After my tank was about 4 months old I had 18 fish die in the span of two days. Fish had a bit of ick but white round colonies in gills. LFS gave me meds for gill flukes and 7 fish made it. It has been 8 months and it seems to be repeating itself. I have a 70 gallon tank, crushed coral substrate, ehiem 2026 prof 11, powerhead (600 g/h). I have 6 electric yellows, 3 ob peacocks, 3 ruby red peacocks, 2 black calvus, 2 red fin borleyi, 2 catfish, 3 monos, 3 strawberry peacocks, and 3 clown loaches. I have raised temp to 83, added salt and used nox - ick half dose for three days. Fish still have ick and I believe I will wake up to more dead fish tomorrow. I may have been a bit slow to act on the ick as I was away and when I returned my wife said the fish didn't look right. Gone for three days. I do not have a water test kit but am getting the water tested tomorrow. I clean fish tank each week and replace 25 % of water and use a declorinator always as well as 2 tbs of aquarium salt. Temp is 81 degrees. If ick is left too long does it go into the gills? Any help would be appreciated.


----------



## Dold (Dec 28, 2007)

Fish are starting to shake or twitch very fast and then swim very fast and then just stop and hover. Most fish have tail fins dragging behind them


----------



## Guest (Jun 27, 2008)

Did you add any new fish that would have triggered this event? Also, you have a lot of fish in your tank and you will have to increase your water change amount and may be frequency. I suspect your water quality is poor. Poor water quality usaully means less than perfect health for fish and prone to disease. I am curious what your water test result will show. By the way, ich attacks fish everywhere including the gills. I would do daily water changes right before dosing the tank with med. Good luck.


----------



## cichlidaholic (Dec 7, 2005)

It sounds like you might be battling Columnaris rather than parasites.
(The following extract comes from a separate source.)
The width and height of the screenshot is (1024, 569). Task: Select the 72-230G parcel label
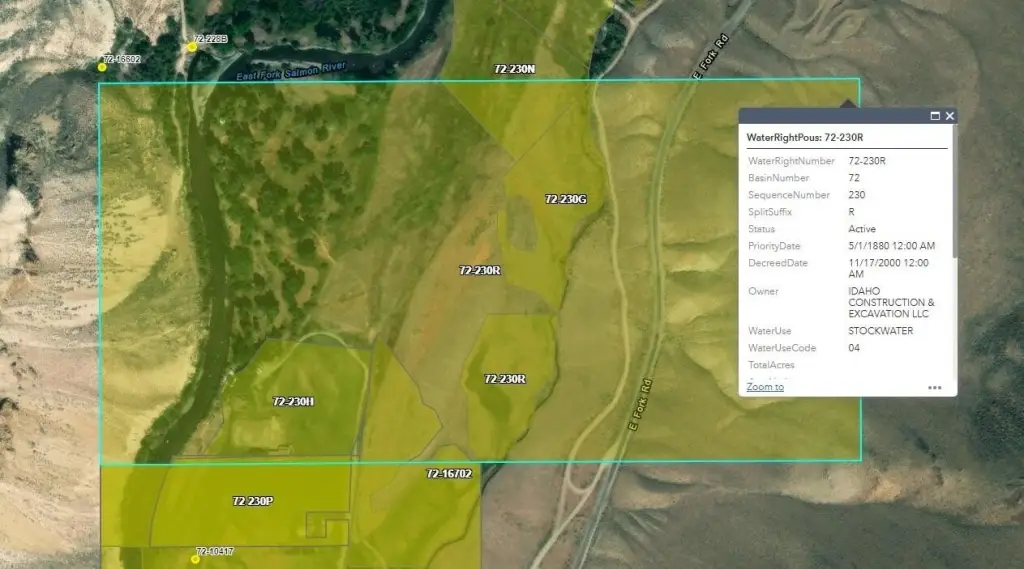[565, 199]
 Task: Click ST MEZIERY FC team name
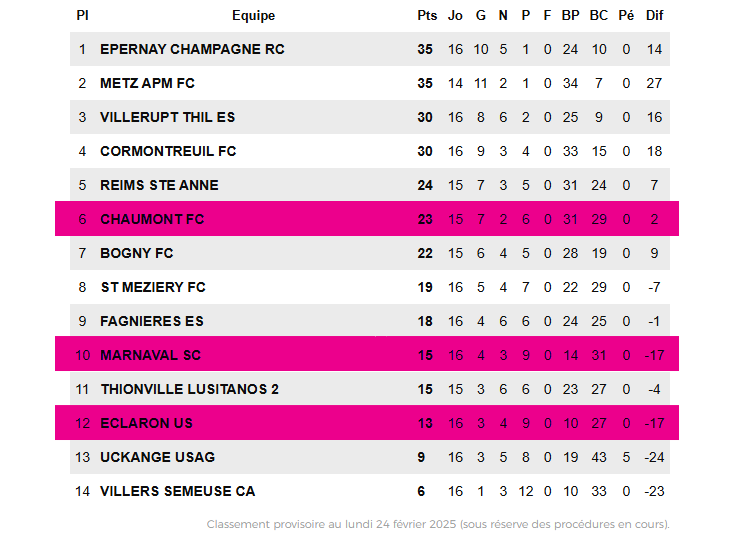click(152, 287)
Are the white areas patchy and cottony in appearance?

If so, it's going to be important that you react quickly with the proper treatment. I would replace the carbon in my filtration for a few hours, do a large water change of about 50% with a good dechlorinator, and start treating immediately with Maracyn and Maracyn II.
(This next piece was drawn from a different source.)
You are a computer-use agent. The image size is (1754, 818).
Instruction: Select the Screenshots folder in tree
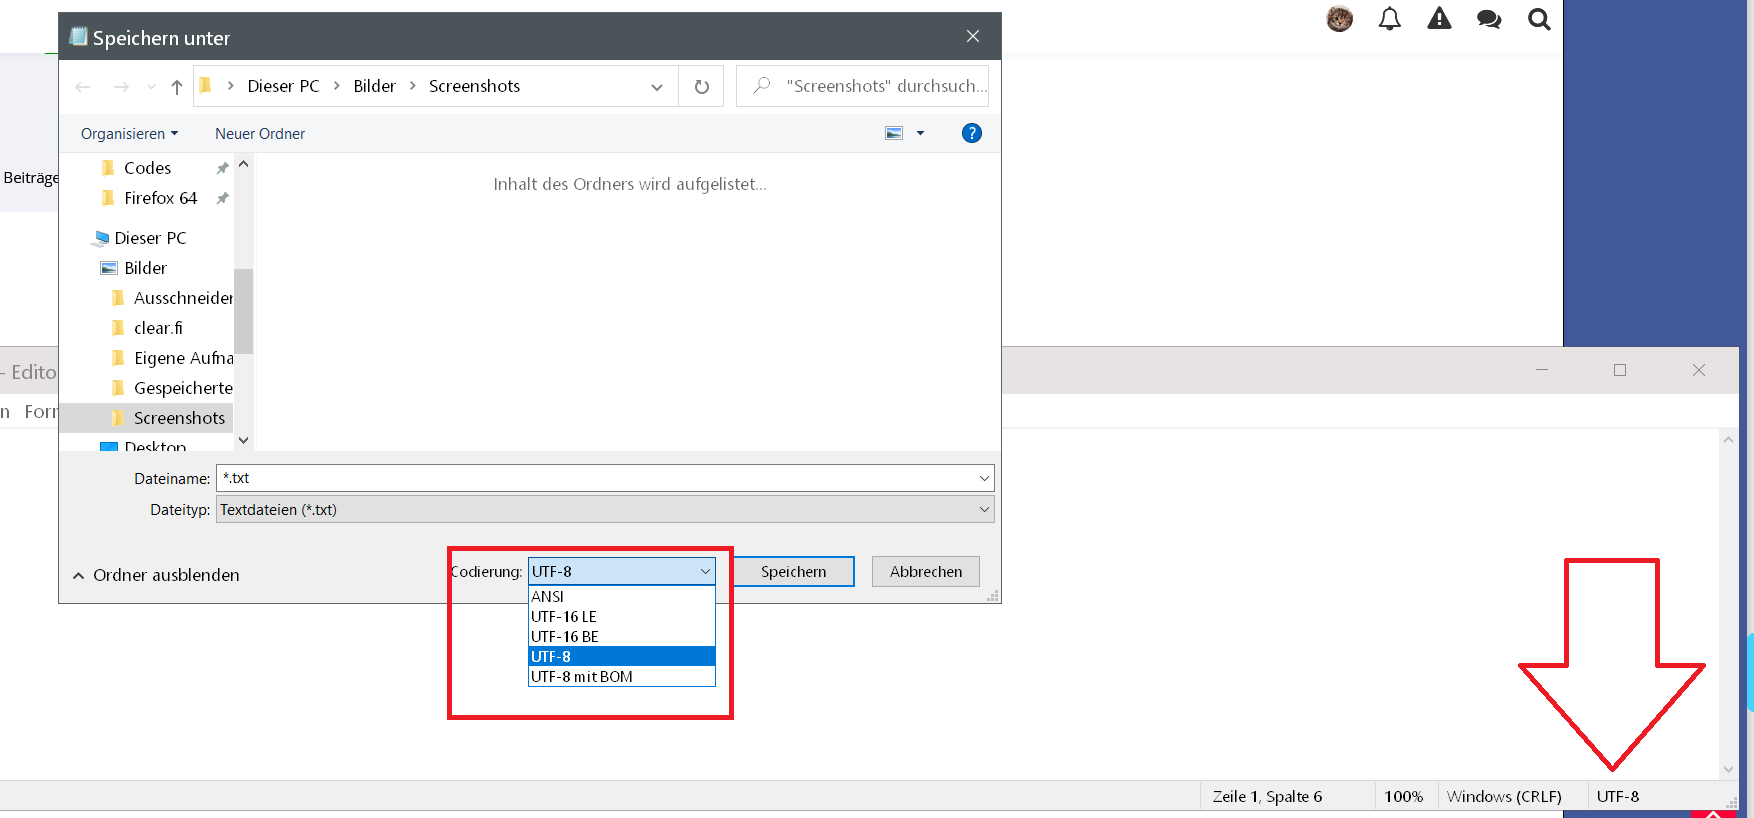pos(179,418)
You should also slowly decrease the temp of the tank to 76 degrees. Raising the temp can cause it to spread more quickly and you could easily lose alot of fish.

I made the mistake of misdiagnosing a tank with ich a few years ago, and the same thing happened to me.

I'm willing to bet this is what you dealt with before, as well. It's wicked, and it's deadly, and you can easily lose an entire tank of fish to this disease.


----------



## lestatak (Feb 3, 2007)

cichlidaholic said:


> It sounds like you might be battling Columnaris rather than parasites.
> 
> Are the white areas patchy and cottony in appearance?
> 
> ...


----------



## cichlidaholic (Dec 7, 2005)

I don't have any pics.

It usually starts in the face and gill area, though, and appears like cotton or white mold on the fish. It then spreads back through the body of the fish - IME, it did extensive damage to the fins and tail. The fish will be "twitchy" and swim erratically.


----------



## Dold (Dec 28, 2007)

It is just round colonies, circular. Body looks like ick, but inside gills is where I see it on the dead fish. One fish has no ick but is breathing hard and spazing, gulping at top. I will treat again with the same treatment that cured it last time. Thanks for the advise. It isn't cotton like. I added 2 clown loaches that appeared once in the tank to haver white patches, or skin that was whitish under neathe on most of there bodies.


----------



## cichlidaholic (Dec 7, 2005)

It's just that ich doesn't usually kill fish, unless the infestation is really, really bad before you begin treatment.

What is in the med you used? Did you make sure to treat for a few days after the last spot fell off?


----------



## Dold (Dec 28, 2007)

I have treated twice now with NOX ick (3 days one day break and 3 days. I have also treated with a general medication from LFS that had tri something that was recommended. I have lost 3 clown loaches, male ruby red and catfish have ich still.


----------



## cichlidaholic (Dec 7, 2005)

What are the ingredients in the NOX ich?

I'm still not convinced you're dealing with ich.


----------